Maven Prerequisites?

Starting with Maven 3.3.1 it is possible to define several important configuration elements within your project. For example JVM parameters or some kind of build extensions. Unfortunately using such things may result is wrong or failing builds cause those informations are not read by older Maven versions. How can you prevent such situations?

For a long time the prerequisites exists which defines the minimum Maven version to build with. I have to emphasize the build time.

One thing would be to define a prerequisites for your project which uses the new Maven 3.3.1 features like this in your pom.xml:

 1<project xmlns="http://maven.apache.org/POM/4.0.0"
 2  xmlns:xsi="http://www.w3.org/2001/XMLSchema-instance"
 3  xsi:schemaLocation="http://maven.apache.org/POM/4.0.0
 4                      http://maven.apache.org/xsd/maven-4.0.0.xsd">
 5  ...
 6  <prerequisites>
 7    <maven>3.3.1</maven>
 8  </prerequisites>
 9  ...
10</project>

The problem with prerequisites is that it had been marked deprecated for a long time (starting with Maven 3.0 MNG-4840, MNG-5297, MNG-5501) and the intention of prerequisites was to prevent maven plugins running with the wrong Maven versions. I supose you are not writing a plugin but you would like to prevent people from trying to build your project with the wrong Maven version which might fail or produces weird results. So the real questions comes up. What to do?
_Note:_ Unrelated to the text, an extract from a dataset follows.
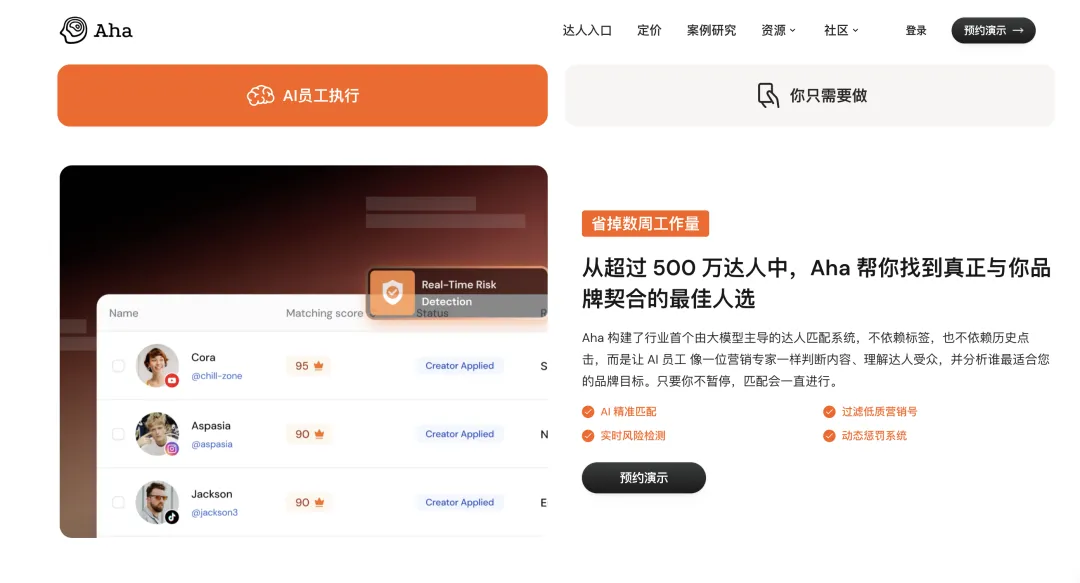
Task: Open the 达人入口 navigation item
Action: 587,30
The simple solution for this problem is the maven-enforcer-plugin. By using the following in your pom file:

 1<build>
 2  <plugins>
 3    ...
 4    <plugin>
 5      <groupId>org.apache.maven.plugins</groupId>
 6      <artifactId>maven-enforcer-plugin</artifactId>
 7      <version>1.4</version>
 8      <executions>
 9        <execution>
10          <id>enforce-maven</id>
11          <goals>
12            <goal>enforce</goal>
13          </goals>
14          <configuration>
15            <rules>
16              <requireMavenVersion>
17                <version>3.3.1</version>
18              </requireMavenVersion>
19            </rules>
20          </configuration>
21        </execution>
22      </executions>
23    </plugin>
24    ...
25  </plugins>
26</build>

you will prevent anyone from using an earlier version of Maven than 3.3.1. This solutions will also prevent Maven 2.2.1 from trying to start building such a project.

A best practice is to define such enforcer rule into the company parent pom to define the minimum Maven versions you would like to support with your builds.

The conclusion is to use the maven-enforcer-plugin rule only to define the minimum maven version to build with.